§ Extrait:

La Peur est une série de six nouvelles, tellement achevées qu’elle m’a donné l’envie de passer le reste de ma vie à lire tous les écrits de Stefan Zweig. Oui assurément, c’est le plus grand écrivain mondial. Celui qui reproduit les états d’âme et les pensées secrètes dans une précision des mots qui touche au sublime. J’ai été touché au coeur par la pureté de sa langue, le caractère millimétré de ses intentions, l’éclat de mots inattendus qui s’insèrent parfaitement dans l’intrigue, des entre chocs sémantiques qui vous campent une situation plus vraie que nature. Zweig est l’ambassadeur unique de l’intime, du fugace, de l’instantané…
Les six histoires sont de qualité égale. Mais deux récits m’ont totalement captivé.

§ Consigne: Relevez intégralement l'extrait ci-dessus sur La Peur, caractère pour caractère et sans aucune modification. Les entrées qui suivent proviennent d'une autre source.

§ Données fournies:
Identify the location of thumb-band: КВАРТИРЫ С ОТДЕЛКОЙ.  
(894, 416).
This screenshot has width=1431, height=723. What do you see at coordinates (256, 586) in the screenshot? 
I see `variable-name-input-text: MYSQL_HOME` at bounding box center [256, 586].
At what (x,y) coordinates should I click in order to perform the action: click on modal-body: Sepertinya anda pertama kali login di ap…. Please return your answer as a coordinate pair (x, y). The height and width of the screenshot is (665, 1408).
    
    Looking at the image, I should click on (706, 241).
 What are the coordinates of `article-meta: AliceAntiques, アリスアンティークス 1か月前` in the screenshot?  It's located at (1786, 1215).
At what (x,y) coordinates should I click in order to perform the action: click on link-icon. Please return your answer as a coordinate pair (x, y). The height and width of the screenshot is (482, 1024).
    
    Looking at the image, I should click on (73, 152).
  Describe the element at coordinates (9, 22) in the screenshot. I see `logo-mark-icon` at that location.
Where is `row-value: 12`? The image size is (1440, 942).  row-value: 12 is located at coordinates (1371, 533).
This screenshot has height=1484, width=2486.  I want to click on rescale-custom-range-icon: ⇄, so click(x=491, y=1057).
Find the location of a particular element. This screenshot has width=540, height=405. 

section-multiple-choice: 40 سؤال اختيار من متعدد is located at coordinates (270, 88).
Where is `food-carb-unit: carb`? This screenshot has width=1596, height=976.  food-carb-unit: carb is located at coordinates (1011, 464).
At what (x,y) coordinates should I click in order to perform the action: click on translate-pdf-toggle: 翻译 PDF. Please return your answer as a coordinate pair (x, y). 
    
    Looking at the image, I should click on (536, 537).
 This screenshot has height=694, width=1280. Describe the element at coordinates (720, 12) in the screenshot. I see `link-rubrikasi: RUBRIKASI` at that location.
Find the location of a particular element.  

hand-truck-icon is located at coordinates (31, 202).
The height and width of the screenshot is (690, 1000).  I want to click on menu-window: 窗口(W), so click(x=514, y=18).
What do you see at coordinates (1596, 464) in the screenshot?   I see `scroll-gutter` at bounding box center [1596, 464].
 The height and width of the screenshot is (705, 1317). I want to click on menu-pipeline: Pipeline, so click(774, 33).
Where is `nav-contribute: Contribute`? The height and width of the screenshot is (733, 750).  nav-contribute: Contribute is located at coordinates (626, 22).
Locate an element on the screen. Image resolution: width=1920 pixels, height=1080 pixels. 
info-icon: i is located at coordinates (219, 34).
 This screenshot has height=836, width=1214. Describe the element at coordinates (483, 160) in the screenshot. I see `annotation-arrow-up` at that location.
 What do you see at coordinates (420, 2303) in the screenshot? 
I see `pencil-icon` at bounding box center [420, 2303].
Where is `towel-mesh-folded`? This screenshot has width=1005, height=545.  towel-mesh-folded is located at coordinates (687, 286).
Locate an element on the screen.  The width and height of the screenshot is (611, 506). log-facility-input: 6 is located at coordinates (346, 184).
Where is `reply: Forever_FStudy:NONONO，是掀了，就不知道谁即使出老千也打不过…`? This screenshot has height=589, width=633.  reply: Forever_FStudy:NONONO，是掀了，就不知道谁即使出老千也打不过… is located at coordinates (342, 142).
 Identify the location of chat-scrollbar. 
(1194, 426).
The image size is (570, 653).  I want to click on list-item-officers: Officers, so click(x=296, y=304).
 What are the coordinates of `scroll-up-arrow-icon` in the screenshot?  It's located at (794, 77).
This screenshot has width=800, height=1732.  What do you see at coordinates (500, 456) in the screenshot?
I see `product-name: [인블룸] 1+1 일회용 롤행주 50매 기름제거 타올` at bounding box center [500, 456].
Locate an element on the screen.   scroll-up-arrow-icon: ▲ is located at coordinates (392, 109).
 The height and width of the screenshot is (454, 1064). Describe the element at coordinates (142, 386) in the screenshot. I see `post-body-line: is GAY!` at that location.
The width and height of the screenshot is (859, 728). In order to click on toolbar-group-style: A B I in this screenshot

§ Zone de réponse:
La Peur est une série de six nouvelles, tellement achevées qu’elle m’a donné l’envie de passer le reste de ma vie à lire tous les écrits de Stefan Zweig. Oui assurément, c’est le plus grand écrivain mondial. Celui qui reproduit les états d’âme et les pensées secrètes dans une précision des mots qui touche au sublime. J’ai été touché au coeur par la pureté de sa langue, le caractère millimétré de ses intentions, l’éclat de mots inattendus qui s’insèrent parfaitement dans l’intrigue, des entre chocs sémantiques qui vous campent une situation plus vraie que nature. Zweig est l’ambassadeur unique de l’intime, du fugace, de l’instantané…
Les six histoires sont de qualité égale. Mais deux récits m’ont totalement captivé.